## BEGIN Supplied records

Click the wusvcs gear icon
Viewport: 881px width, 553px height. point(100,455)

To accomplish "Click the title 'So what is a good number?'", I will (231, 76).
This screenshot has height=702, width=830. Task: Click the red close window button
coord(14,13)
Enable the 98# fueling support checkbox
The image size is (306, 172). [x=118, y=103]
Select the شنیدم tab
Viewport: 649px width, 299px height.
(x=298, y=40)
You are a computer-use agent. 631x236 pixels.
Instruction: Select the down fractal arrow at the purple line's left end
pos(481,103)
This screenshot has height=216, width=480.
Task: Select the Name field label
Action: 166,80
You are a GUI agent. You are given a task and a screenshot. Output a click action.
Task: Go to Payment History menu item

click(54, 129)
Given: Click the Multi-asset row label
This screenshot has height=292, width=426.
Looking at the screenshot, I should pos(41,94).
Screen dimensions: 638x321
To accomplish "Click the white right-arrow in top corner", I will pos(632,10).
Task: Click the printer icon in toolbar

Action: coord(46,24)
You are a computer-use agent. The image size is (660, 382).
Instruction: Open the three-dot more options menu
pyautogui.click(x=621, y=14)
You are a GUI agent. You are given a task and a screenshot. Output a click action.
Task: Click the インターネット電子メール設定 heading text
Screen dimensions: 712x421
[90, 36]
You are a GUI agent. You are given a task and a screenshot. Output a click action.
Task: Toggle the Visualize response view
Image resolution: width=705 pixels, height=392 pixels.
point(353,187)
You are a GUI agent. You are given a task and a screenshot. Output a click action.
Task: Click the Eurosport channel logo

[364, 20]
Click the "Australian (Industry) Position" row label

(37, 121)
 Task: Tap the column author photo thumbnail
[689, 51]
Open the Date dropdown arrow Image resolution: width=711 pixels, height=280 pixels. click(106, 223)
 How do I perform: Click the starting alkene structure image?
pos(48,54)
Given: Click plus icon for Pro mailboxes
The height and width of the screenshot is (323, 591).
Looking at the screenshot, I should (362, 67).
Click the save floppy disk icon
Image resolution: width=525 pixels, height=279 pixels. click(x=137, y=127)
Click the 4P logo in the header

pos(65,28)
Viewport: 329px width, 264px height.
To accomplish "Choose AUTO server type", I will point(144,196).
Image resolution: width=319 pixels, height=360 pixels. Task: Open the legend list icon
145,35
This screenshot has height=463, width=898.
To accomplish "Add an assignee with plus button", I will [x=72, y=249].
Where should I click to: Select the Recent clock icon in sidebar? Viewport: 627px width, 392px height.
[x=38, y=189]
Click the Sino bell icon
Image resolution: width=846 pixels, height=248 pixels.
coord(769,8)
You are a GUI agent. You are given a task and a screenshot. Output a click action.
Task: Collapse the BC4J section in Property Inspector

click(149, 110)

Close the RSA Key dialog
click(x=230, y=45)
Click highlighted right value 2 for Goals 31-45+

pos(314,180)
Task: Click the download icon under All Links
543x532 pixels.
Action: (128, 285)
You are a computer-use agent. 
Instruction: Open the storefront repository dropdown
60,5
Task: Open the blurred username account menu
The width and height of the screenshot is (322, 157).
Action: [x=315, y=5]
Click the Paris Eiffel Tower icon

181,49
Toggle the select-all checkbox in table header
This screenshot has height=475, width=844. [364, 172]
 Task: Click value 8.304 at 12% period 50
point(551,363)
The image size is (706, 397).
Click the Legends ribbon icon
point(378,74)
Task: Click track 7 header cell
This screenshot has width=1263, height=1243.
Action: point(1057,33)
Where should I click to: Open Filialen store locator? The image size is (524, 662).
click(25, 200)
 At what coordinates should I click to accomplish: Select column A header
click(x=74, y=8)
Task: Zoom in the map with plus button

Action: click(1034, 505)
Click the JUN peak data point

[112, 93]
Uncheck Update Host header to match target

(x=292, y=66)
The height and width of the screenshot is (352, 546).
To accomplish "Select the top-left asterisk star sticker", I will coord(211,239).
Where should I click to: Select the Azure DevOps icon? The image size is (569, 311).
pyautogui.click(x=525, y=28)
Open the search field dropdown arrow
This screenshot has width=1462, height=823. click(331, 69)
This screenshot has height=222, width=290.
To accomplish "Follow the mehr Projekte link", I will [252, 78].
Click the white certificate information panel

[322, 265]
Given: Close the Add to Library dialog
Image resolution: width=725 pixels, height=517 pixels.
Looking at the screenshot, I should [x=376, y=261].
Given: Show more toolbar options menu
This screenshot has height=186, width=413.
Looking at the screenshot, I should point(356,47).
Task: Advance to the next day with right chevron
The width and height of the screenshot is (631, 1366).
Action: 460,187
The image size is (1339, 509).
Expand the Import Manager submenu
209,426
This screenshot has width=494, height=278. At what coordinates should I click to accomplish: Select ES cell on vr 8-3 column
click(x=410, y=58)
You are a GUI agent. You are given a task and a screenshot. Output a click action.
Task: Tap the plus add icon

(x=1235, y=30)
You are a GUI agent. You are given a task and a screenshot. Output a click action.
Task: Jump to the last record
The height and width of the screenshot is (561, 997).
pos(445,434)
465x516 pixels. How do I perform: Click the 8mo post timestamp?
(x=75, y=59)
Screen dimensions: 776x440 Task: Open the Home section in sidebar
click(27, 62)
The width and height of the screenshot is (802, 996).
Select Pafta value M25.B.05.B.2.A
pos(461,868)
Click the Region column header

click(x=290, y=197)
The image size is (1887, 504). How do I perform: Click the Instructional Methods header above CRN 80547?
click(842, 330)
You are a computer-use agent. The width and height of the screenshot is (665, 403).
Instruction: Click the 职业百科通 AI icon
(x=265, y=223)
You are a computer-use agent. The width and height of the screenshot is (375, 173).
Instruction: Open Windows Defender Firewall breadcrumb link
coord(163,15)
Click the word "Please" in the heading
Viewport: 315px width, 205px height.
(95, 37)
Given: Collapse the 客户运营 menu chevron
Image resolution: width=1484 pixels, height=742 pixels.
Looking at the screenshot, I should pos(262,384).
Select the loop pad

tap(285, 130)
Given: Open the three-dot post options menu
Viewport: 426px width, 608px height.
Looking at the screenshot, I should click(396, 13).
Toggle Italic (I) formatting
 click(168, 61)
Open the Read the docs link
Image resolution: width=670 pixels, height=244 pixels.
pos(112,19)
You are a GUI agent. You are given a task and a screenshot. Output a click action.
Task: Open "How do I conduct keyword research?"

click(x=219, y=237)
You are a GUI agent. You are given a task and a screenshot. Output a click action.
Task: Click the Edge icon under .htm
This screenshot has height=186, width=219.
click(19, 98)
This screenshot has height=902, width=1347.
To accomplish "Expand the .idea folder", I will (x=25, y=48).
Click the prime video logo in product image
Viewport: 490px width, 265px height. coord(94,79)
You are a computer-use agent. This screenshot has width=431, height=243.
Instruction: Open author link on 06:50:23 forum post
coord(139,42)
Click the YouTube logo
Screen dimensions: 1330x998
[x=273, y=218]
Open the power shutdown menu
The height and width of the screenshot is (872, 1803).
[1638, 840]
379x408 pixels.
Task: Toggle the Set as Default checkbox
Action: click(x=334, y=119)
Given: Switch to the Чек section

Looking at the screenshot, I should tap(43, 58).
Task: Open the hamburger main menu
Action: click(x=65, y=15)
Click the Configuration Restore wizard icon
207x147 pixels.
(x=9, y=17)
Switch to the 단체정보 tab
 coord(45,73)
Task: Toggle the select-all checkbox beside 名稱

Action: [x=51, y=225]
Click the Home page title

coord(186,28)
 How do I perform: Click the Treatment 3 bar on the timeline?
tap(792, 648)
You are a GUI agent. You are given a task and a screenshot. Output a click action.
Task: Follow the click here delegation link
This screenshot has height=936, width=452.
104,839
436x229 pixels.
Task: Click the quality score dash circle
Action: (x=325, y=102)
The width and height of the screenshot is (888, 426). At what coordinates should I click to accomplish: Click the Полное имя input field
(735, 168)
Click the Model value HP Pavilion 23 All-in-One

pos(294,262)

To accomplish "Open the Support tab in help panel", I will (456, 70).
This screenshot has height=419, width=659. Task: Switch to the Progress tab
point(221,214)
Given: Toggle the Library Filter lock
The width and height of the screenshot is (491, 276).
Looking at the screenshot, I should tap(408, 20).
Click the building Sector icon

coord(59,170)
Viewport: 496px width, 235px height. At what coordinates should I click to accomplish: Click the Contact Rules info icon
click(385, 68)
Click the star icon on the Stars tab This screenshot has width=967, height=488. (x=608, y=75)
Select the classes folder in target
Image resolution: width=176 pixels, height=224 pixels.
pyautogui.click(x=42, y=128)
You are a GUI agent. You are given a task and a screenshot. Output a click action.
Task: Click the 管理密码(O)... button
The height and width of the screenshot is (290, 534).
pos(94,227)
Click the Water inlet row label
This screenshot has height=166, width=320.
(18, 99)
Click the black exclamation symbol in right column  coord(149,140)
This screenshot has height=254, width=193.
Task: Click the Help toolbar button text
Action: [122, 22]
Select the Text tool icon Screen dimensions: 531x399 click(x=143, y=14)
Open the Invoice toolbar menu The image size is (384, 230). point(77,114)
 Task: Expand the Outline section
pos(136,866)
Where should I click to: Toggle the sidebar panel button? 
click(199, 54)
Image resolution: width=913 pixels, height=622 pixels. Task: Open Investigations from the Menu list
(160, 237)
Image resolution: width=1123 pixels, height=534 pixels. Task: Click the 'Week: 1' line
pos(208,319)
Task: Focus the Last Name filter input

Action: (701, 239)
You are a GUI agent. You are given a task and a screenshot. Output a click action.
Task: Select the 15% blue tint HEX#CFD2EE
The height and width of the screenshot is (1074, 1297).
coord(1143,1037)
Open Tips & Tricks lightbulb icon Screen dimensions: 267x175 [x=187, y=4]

## END Supplied records

■ **Work to be completed**: Give the lines from the start of the records through the line containing "(x=298, y=40)", inclusive, as a JSON list of strings with one string per line, omitting blank lines.

■ **Solution to this problem**:
[
  "Click the wusvcs gear icon",
  "Viewport: 881px width, 553px height. point(100,455)",
  "To accomplish \"Click the title 'So what is a good number?'\", I will (231, 76).",
  "This screenshot has height=702, width=830. Task: Click the red close window button",
  "coord(14,13)",
  "Enable the 98# fueling support checkbox",
  "The image size is (306, 172). [x=118, y=103]",
  "Select the شنیدم tab",
  "Viewport: 649px width, 299px height.",
  "(x=298, y=40)"
]